The second half of Anderson’s book recounts numerous ways in which she and Sister Carrie were excluded from Johnson’s estate while white music publishers and other opportunists sought to profit from his legacy.
Anderson co-wrote Brother Robert with historian Preston Lauterbach. She sought him out herself, she says, after his book The Chitlin’ Circuit fell at her feet in the music section at her local Barnes & Noble.
“I opened it and then I saw this white face,” Anderson says. “And I said, ‘Well, what does he know about the chitlin’ circuit?'”
She bought the book and read most of it that same night, deciding she needed Lauterbach’s help in her ambition to correct the record on the life of Robert Johnson. Anderson talked about the book for years, never believing that it would exist one day.
“She felt that the story had been told badly by outsiders for long enough,” says Elijah Wald, author of Escaping the Delta: Robert Johnson and the Invention of the Blues. “And she wanted to tell the story herself.”
Wald, who wrote the introduction to Brother Robert, says Anderson’s book offers a necessary corrective to the image of Johnson as a backwoods loner playing primal and haunted music.
“Robert Johnson was as much the guy from Memphis who went out in the country and was the hip city guy as he ever was the guy from the dark Delta who went up to the cities,” he says.
Marcus concurs, saying what stands out most in Brother Robert is the sheer range of American popular music flooding through Anderson’s story. A couple pages in, he says, he started making a list of songs the family listened to or played.
“And the list just grew and grew until there were maybe 20, 30, 40 different examples. And I realized no one could have a richer, broader, more mainstream American cultural life than the one that Robert Johnson lived out,” Marcus says.
Some of Anderson’s favorites included The Vagabonds, Gene Autry, Clyde McCoy now, Count Basie, Fiddlin’ John Carson, Bing Crosby and Louis Armstrong.

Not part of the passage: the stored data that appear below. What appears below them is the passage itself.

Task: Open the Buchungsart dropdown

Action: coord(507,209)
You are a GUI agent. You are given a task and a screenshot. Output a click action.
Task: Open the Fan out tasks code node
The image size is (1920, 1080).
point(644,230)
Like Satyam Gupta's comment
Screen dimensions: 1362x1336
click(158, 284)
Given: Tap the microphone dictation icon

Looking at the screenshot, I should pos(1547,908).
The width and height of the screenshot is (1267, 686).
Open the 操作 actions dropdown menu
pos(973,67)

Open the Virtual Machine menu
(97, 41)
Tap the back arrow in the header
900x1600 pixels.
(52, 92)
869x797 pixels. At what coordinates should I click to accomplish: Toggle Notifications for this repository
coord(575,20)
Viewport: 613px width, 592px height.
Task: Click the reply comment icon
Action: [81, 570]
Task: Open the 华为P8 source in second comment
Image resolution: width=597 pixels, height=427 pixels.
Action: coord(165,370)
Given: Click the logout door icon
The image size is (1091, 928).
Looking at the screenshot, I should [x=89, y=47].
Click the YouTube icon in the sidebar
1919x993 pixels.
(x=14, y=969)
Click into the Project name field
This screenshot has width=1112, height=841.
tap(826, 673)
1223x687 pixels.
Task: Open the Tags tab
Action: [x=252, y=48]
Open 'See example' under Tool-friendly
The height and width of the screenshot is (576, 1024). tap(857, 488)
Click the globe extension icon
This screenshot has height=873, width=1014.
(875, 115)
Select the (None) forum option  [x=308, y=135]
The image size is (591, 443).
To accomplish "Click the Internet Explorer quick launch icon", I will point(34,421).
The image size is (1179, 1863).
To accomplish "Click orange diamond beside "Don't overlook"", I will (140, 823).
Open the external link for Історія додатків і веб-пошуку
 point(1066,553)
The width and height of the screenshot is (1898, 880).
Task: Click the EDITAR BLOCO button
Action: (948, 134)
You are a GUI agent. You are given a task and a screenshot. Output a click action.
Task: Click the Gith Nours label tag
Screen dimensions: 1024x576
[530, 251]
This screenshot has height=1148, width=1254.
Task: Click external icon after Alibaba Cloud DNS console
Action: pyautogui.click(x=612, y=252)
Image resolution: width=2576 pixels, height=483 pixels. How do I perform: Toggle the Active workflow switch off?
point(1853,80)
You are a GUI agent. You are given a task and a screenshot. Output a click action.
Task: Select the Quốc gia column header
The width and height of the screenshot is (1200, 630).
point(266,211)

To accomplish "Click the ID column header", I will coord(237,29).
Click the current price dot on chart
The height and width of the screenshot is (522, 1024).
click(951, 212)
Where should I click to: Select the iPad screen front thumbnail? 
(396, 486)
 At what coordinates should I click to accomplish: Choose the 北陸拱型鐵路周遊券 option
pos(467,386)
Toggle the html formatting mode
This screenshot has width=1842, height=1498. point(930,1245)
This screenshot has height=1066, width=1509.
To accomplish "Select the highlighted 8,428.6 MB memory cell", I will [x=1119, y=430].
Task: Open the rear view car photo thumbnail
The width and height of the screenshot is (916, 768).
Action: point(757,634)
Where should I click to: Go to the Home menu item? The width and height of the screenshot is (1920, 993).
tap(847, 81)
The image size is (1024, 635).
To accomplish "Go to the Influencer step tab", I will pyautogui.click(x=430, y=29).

“Brother Robert is the one that got me into country music,” she says. “‘Course, Jimmie Rodgers was his favorite. I will never forget ‘Waiting for a Train’ and doing it with Brother Robert.”
The two would bust up laughing at the line “Get off, get off, you railroad bums.” And then came Rogers’ famous yodel.
“I tried to yodel,” Anderson says. “But brother Robert could yodel. He could mimic anything.”
In the memoir there’s a moment, toward the end of Johnson’s life, when a young Anderson walks her brother to a spot on Highway 61 so he can hitch a ride across the Mississippi. He smelled of cigarettes, Anderson writes, and Dixie Peach pomade:
“He would say, ‘Well, little girl, this is far as you could go,’ Because I wasn’t supposed to go but so far. He’d give me a hug — ‘Bye Little Sis’ — and tell me to go straight home.”
Many of Johnson’s fans would likely sell their own souls to be able to follow him down that highway to his next house party and to hear his version of “Waiting for a Train.” Instead, they’ve got his 29 recorded songs. And now they have Anderson’s memoir.